Neuroscientist Leslie Vosshall, who has utilised Rosetta in her lab at Rockefeller University. She says: “These software algorithms have accelerated the ability of all scientists to do their work. What used to take decades or forever can now take a minute.”

“Designing” the future of humanity with AI in research 

The ability to design proteins with specific functions marks a revolution in the fields of biotechnology, medicine, and drug development. Custom-designed proteins hold the promise of developing targeted pharmaceuticals, creating novel vaccines, and even designing sustainable materials that could help mitigate the environmental crisis.
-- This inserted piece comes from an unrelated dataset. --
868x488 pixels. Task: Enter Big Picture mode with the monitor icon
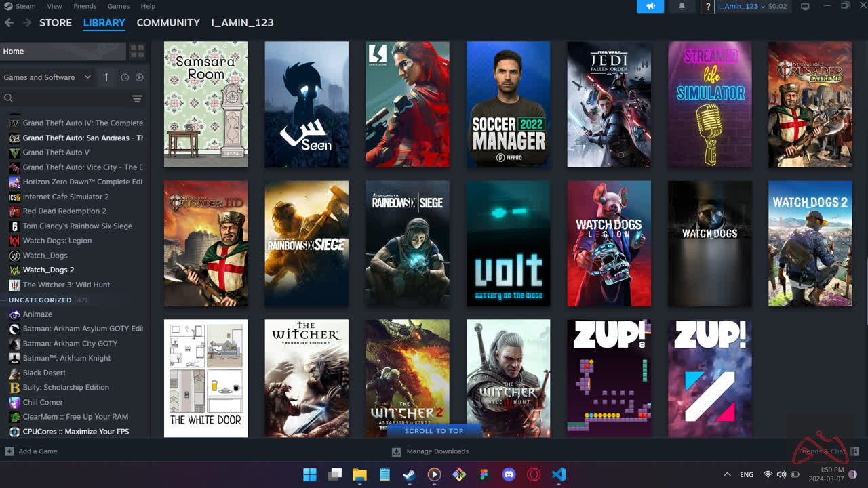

Despite the success of AlphaFold, the complexities of predicting protein interactions in large biological systems remain a challenge. What further advancements can be achieved if we push the boundaries of this technology? Could we eventually create a complete map of the "protein universe", where the structure and function of every protein are known, enabling targeted interventions in nearly all aspects of human health?

The integration of AI into biological research, on the other hand, is becoming an accelerator for solving some of the most complex problems in science. How will AI’s role evolve in the coming years? Will it drive further interdisciplinary collaborations that combine computational power with biological insights to redesign our approach to medicine, environmental sustainability, and technology?